#### [WHAT THIS TASK INVOLVES]
Everything from the line holding "Task: Open the Sessions view" through the final line of the entries below is to be written out exactly, and nothing more; leave out pictures.

#### [SUPPLIED MATERIAL]
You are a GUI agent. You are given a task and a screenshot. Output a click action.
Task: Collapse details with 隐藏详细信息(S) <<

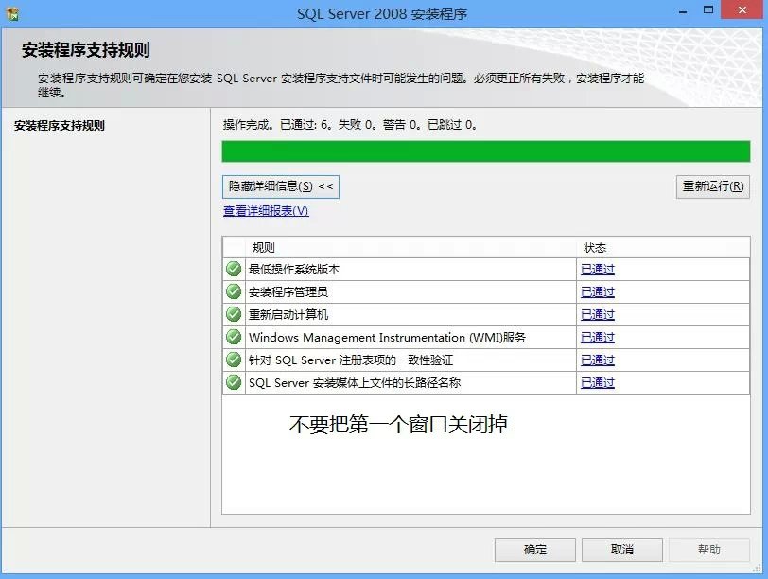click(x=283, y=186)
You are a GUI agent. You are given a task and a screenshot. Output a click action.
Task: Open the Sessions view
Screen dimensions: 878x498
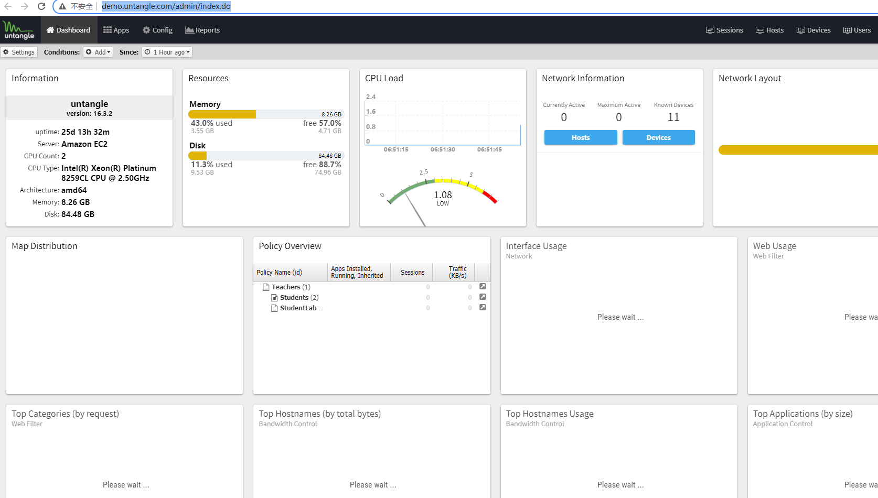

#### [RESULT]
Task: Open the Sessions view
Screen dimensions: 878x498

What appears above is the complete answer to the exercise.